Records supplied:
##########
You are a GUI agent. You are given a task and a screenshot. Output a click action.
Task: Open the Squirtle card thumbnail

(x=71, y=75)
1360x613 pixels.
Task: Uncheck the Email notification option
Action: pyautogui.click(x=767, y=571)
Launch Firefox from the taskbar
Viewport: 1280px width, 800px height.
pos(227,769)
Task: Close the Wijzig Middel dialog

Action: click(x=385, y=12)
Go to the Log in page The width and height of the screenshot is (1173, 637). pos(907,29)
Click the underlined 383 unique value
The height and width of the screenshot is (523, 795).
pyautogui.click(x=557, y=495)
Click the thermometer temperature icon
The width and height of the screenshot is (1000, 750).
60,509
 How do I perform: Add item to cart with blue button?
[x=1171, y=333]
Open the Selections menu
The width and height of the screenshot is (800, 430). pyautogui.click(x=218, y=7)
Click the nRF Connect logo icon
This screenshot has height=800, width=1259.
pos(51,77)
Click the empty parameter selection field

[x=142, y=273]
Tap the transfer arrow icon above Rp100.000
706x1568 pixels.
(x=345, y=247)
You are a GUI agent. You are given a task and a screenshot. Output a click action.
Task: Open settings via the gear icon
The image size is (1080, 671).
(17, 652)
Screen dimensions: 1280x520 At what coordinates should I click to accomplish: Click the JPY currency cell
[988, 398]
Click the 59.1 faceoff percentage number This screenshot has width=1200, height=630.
##########
Directions for this task:
Using the data above, print exactly the lines from the line that contains "How do I perform: Add" through the line that contains "Task: Open settings via the gear icon", with both included.

Solved problem:
 How do I perform: Add item to cart with blue button?
[x=1171, y=333]
Open the Selections menu
The width and height of the screenshot is (800, 430). pyautogui.click(x=218, y=7)
Click the nRF Connect logo icon
This screenshot has height=800, width=1259.
pos(51,77)
Click the empty parameter selection field

[x=142, y=273]
Tap the transfer arrow icon above Rp100.000
706x1568 pixels.
(x=345, y=247)
You are a GUI agent. You are given a task and a screenshot. Output a click action.
Task: Open settings via the gear icon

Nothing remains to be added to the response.